ラジオの松本人志の放送室のログを読んだのだが、笑ってしまうのが松本が官兵衛はすごいすごい言うのだが、話し相手にはまったく何がすごいのか伝わってないことである。

高須:黒田官兵衛の何がすごいか、まだ全然出てきてへん。

ログ全編
http://fmhososhitsu.blog25.fc2.com/blog-entry-591.html

でもこれが黒田官兵衛だと思ったわけです。

信長の桶狭間の戦いとか秀吉の墨股一夜城や中国大返しとか半兵衛の稲葉山城盗りみたいな超人的な活躍エピソードが官兵衛には無いんですよねえ。

よく言われるのは本能寺の変直後に「天下取りのチャンスでっせ」と秀吉に進言して逆に遠ざけられる結果になった話とか、豊臣時代に秀吉が自分の代わりに天下を取るやつとして官兵衛の名を挙げたとか、晩年関ヶ原で天下取りの野望を実行に移したが息子の長政の思わぬ活躍で失敗に終わった話とか。
いわば立身出世を遂げた後のエピソードばっかりです。

さて、これはそんな官兵衛の前半生をつづったものがたり。
播磨での立身出世に焦点をあてています。
策や外交・諜略を一つ一つ進めていく姿を読むことができます。

そこで描かれるのは智者官兵衛の人となり。
涼やかなる人物。栄達欲とは無縁で画家がキャンパスに描くように天下に策をめぐらすこと自体を楽しむ人物です。

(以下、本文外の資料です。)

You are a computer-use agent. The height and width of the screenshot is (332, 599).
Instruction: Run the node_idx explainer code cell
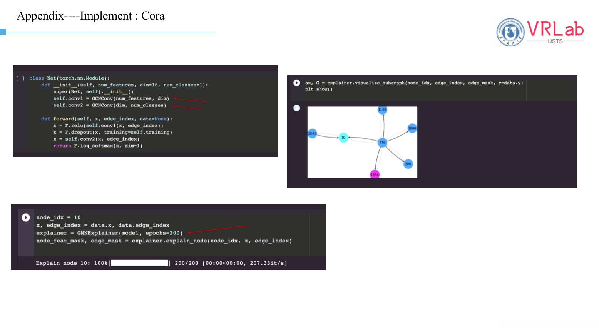tap(26, 217)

播磨灘物語は本編だけでなく巻末の谷沢栄一氏の解説も秀逸だと思うのですが、官兵衛の人となりについてこう書かれています。

参加するが没入せず、獲物は見えていても掴み取りせぬ一種の奇人風

これらはまた司馬遼太郎が考える「智者」というものの像でもあるようです。

智者を3点で表わすと、表現欲、無私、物事の見通しになるでしょうか。
以下は本編の引用です。

物事を為すことを好む

かれはただ自分の中でうずまいている才能をもてあましているだけであった。その才能をなんとかこの世で表現してみたいだけが欲望と言えば欲望であり、そのいわば表現欲が、奇妙なことに自己の利を拡大してみようという我欲とは無縁のままで存在しているのである。そういう意味からいえば、かれは一種の奇人であった。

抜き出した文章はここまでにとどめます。